59:58.083 00.050 R E0V1Q0...OK..
Log indicates 50ms delay between the end of the previous command and the 1st character of the response. However, be warned that that these timings are based on GetTickCount, which typically has a 50ms resolution.
59:58.423 00.040 W AT.
59:58.674 00.251 R ..OK..
Log indicates a 250ms delay getting the "OK" response to "AT."
59:58.714 00.040 W ATI3.
59:58.974 00.250 R ..V4.02....OK..
59:59.064 00.040 W ATS7=255&D3&K4.
59:59.365 00.251 R ..OK..
59:59.405 00.040 W ATX4S8=2M1L1.
59:59.705 00.250 R ..OK..
===== 02/26/1995 15:02:48 Modem Init: End (0x0) =====
===== 02/26/1995 15:03:11 Modem Dial ("13939"): Start =====
00:23.139 23.434 W AT+FCLASS=1.
Log indicates 23 seconds has elapsed since the previous command. Be warned that the 2nd column only indicates relative time modulo 60 seconds, so if in doubt check the 1st column.
00:23.720 00.581 W AT.
00:23.870 00.150 R ..OK..
00:24.070 00.200 W ATDT 13939.
00:37.049 12.979 R ..CONNECT..
The modem took 13 seconds to respond to the dial command.
===== 02/26/1995 15:03:25 Modem Dial: End (0x1) =====
00:39.152 02.103 R ff [1]
This entry is in "hex display mode" (see below). Log indicates one byte, 0xff , was read. In this case it is the first byte of the DIS frame from the remote machine.
00:39.152 00.000 R 03 [1]
.... etc ....
DMON.EXE does not print all the information in the log and, for enhancing readability, collapses multiple read log entries into a single entry in cases when it believes the modem is in command mode. For example, the modem driver reads response "\r\nOK\r\n" one character at a time, and makes a time stamped log entry for each character read. DMON.EXE collapses all these entries into a single entry and displays it as follows:
00:23.870 00.150 R ..OK..
Note that it displays both '\r' and '\n' as '.'.

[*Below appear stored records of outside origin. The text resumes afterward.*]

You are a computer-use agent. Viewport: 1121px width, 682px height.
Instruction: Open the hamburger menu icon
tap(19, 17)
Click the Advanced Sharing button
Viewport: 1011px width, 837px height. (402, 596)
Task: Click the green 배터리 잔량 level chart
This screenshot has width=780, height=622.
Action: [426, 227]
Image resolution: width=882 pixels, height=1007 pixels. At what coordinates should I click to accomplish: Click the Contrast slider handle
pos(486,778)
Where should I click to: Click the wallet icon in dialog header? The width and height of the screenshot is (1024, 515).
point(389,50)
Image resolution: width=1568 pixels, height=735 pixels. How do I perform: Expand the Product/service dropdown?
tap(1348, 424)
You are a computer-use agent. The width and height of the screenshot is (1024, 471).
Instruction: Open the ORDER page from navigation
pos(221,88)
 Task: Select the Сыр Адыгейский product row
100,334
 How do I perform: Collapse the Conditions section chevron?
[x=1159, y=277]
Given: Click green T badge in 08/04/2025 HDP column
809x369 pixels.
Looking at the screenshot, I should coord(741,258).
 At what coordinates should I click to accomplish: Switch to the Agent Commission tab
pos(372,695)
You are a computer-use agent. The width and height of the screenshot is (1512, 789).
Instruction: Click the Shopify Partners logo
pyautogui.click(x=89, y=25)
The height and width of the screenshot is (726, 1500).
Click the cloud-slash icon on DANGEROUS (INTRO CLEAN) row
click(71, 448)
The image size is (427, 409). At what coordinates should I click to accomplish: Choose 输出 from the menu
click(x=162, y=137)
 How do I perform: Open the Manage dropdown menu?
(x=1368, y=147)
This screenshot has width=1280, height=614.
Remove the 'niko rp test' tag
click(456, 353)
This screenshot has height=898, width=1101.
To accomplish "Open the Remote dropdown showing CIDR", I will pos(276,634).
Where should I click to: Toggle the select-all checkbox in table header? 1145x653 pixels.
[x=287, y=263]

If DMON.EXE does not believe the modem is in command mode, it displays bytes read/written in "hex mode". In this mode, it displays only as many bytes as can fit one 80-character line, and follows that with the actual number of bytes, in brackets, for example:
33:40.692 00.000 W ff 03 43 20 20 20 20 20 34 31 30 36 20 ... [23]
DMON.EXE creates a second file, DMON.OUT, which is simply a dump of every byte written-to or read-from the port.
A final caveat is that the timestamps in the log are generated at the time the appropriate Win32 comm function was called to read or write data, not the time at which the data was actually written to or read from the physical serial port. If there is a significant delay between these two times, it indicates a problem with the comm drivers. The only way to verify these delays is to use a serial analyzer.